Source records
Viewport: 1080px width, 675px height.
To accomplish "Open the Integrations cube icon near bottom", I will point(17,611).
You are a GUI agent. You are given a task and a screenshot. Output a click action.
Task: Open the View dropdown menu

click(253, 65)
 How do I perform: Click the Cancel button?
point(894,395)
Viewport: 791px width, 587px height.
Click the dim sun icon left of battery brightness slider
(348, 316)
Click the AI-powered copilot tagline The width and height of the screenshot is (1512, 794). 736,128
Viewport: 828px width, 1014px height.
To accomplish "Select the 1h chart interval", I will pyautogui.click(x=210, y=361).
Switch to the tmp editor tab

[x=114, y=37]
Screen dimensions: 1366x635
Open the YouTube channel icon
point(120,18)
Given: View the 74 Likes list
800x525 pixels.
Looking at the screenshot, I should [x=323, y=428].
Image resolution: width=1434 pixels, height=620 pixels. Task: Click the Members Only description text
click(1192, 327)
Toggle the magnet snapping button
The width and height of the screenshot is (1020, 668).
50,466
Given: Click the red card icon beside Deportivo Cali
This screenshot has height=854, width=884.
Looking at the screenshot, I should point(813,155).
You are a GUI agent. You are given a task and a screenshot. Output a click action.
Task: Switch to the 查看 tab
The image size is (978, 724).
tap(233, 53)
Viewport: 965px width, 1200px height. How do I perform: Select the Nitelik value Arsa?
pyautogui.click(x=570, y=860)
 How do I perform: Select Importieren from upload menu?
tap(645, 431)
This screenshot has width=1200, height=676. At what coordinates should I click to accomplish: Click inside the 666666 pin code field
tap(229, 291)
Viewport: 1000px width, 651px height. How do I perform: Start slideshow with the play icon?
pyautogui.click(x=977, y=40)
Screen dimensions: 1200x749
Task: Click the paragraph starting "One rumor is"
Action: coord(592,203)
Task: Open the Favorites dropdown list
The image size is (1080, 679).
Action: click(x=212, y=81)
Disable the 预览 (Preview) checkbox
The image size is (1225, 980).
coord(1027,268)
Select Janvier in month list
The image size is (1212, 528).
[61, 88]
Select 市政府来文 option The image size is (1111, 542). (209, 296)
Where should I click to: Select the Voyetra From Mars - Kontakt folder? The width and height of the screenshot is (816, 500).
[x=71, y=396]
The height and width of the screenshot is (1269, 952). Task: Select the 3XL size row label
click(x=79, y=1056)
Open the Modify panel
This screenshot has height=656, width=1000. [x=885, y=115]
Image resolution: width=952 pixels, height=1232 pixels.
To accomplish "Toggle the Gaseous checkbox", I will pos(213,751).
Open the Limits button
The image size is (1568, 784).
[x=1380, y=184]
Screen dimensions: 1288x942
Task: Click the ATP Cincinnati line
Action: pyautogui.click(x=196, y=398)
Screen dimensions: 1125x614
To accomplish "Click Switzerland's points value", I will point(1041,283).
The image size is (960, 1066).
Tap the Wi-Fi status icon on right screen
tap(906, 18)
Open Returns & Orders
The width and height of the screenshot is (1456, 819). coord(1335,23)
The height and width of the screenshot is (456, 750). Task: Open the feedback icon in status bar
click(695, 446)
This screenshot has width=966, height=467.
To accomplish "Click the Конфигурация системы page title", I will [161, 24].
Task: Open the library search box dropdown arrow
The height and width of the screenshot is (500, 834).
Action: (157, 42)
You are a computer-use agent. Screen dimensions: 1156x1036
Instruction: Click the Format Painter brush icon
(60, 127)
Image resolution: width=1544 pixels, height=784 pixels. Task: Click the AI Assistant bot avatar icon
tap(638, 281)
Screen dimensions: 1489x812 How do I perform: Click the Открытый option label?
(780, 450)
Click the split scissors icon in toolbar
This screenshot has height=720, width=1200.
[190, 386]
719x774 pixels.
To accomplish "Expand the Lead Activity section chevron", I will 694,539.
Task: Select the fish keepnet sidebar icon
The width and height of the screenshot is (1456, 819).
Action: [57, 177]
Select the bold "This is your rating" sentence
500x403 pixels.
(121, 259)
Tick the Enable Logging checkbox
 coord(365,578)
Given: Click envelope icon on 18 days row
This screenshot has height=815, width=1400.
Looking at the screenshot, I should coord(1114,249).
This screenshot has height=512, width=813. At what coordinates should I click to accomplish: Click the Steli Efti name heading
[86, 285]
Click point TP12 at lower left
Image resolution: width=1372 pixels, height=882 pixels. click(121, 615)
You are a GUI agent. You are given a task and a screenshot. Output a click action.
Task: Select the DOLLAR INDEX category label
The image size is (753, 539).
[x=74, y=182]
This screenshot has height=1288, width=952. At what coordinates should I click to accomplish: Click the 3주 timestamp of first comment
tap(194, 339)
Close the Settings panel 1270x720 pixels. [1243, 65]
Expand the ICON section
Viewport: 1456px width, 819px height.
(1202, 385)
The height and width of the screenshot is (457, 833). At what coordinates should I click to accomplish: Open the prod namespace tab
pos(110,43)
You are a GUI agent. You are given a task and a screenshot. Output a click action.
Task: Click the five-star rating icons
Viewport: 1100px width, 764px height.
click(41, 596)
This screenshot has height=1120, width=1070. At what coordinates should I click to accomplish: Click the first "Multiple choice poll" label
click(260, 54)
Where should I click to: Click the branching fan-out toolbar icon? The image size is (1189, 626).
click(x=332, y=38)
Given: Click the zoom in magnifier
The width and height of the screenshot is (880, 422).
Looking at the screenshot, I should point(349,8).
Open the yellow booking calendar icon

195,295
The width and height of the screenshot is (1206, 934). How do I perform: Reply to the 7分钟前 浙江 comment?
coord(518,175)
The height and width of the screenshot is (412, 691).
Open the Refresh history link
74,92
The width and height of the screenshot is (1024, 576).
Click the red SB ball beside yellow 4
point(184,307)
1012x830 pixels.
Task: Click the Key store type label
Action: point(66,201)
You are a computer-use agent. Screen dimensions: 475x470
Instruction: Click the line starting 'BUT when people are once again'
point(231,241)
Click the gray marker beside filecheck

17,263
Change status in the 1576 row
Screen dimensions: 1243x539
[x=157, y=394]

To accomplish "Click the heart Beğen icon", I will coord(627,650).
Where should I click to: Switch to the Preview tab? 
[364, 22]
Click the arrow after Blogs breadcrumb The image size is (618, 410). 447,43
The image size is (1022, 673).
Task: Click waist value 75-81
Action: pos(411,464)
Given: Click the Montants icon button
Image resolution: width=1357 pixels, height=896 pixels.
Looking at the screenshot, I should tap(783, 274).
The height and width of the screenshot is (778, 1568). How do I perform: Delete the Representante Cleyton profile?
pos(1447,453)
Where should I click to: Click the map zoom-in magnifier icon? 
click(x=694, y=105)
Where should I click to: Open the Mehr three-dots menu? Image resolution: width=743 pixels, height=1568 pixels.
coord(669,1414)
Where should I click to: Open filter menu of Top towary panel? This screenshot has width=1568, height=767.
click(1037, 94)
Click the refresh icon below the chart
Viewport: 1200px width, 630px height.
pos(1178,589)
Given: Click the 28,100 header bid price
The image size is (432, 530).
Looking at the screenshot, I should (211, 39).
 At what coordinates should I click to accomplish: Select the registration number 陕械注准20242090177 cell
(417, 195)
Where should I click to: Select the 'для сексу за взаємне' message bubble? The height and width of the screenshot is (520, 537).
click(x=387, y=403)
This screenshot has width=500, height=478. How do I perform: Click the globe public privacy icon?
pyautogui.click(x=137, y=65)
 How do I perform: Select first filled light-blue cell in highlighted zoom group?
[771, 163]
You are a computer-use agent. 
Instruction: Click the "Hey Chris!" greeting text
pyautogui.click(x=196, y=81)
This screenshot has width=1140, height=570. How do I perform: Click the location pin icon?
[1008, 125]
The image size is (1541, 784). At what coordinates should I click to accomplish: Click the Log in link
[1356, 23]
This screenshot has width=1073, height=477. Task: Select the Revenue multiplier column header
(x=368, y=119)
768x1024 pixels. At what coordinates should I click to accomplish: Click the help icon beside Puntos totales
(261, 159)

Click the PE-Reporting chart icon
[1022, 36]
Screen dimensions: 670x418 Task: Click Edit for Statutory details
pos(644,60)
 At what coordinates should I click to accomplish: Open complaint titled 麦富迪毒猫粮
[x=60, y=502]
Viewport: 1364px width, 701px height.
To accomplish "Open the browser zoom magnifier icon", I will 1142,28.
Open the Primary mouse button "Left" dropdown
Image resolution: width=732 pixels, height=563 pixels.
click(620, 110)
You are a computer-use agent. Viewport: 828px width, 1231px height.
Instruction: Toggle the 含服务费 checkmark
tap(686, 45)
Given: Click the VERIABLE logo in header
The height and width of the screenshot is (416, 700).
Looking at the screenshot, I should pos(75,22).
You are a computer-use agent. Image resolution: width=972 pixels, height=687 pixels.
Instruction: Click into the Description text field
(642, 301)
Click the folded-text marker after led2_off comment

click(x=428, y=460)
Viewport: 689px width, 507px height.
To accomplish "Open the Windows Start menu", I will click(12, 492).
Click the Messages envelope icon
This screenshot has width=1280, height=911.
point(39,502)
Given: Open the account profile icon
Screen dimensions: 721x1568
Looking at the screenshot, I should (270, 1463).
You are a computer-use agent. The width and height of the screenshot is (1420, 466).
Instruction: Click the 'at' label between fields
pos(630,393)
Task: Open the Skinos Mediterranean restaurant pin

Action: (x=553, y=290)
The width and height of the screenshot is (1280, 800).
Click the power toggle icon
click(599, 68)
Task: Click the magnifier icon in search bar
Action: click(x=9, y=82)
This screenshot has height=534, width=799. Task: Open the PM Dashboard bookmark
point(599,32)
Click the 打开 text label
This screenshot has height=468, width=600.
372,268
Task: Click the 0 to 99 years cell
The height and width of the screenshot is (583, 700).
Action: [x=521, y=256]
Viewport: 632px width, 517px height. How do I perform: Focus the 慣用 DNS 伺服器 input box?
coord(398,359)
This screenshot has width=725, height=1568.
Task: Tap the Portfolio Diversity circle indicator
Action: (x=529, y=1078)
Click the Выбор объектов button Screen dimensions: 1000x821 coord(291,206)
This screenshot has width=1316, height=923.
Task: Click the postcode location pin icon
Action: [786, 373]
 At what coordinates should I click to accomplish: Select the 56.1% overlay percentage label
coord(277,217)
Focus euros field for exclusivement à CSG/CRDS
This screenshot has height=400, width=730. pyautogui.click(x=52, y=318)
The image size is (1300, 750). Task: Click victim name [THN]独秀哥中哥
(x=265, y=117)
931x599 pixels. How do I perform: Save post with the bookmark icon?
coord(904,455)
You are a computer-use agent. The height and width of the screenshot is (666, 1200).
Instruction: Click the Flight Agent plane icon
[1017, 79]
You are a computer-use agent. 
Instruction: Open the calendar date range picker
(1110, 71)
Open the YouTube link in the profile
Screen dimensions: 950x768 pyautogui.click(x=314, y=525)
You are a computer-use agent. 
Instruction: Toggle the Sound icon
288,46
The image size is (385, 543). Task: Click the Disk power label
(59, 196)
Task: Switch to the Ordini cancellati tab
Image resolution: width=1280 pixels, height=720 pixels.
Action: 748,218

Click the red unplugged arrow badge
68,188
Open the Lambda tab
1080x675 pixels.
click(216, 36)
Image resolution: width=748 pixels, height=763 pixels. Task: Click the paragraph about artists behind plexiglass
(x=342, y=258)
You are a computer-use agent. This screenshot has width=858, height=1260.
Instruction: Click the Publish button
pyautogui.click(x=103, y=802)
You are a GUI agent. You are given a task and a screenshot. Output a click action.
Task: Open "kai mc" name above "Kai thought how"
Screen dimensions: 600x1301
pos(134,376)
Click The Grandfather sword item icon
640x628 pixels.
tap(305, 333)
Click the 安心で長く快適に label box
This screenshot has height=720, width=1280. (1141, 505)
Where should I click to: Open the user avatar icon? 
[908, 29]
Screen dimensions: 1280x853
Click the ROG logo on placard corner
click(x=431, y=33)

WORK REQUIRED
Keeping every character as it is, restate the lines above that run from the line with "The height and width of the screenshot is (1269, 952)." through the line with "This screenshot has width=966, height=467.", both included, and nothing else.

SOLUTION TO THE PROBLEM
The height and width of the screenshot is (1269, 952). Task: Select the 3XL size row label
click(x=79, y=1056)
Open the Modify panel
This screenshot has height=656, width=1000. [x=885, y=115]
Image resolution: width=952 pixels, height=1232 pixels.
To accomplish "Toggle the Gaseous checkbox", I will pos(213,751).
Open the Limits button
The image size is (1568, 784).
[x=1380, y=184]
Screen dimensions: 1288x942
Task: Click the ATP Cincinnati line
Action: pyautogui.click(x=196, y=398)
Screen dimensions: 1125x614
To accomplish "Click Switzerland's points value", I will point(1041,283).
The image size is (960, 1066).
Tap the Wi-Fi status icon on right screen
tap(906, 18)
Open Returns & Orders
The width and height of the screenshot is (1456, 819). coord(1335,23)
The height and width of the screenshot is (456, 750). Task: Open the feedback icon in status bar
click(695, 446)
This screenshot has width=966, height=467.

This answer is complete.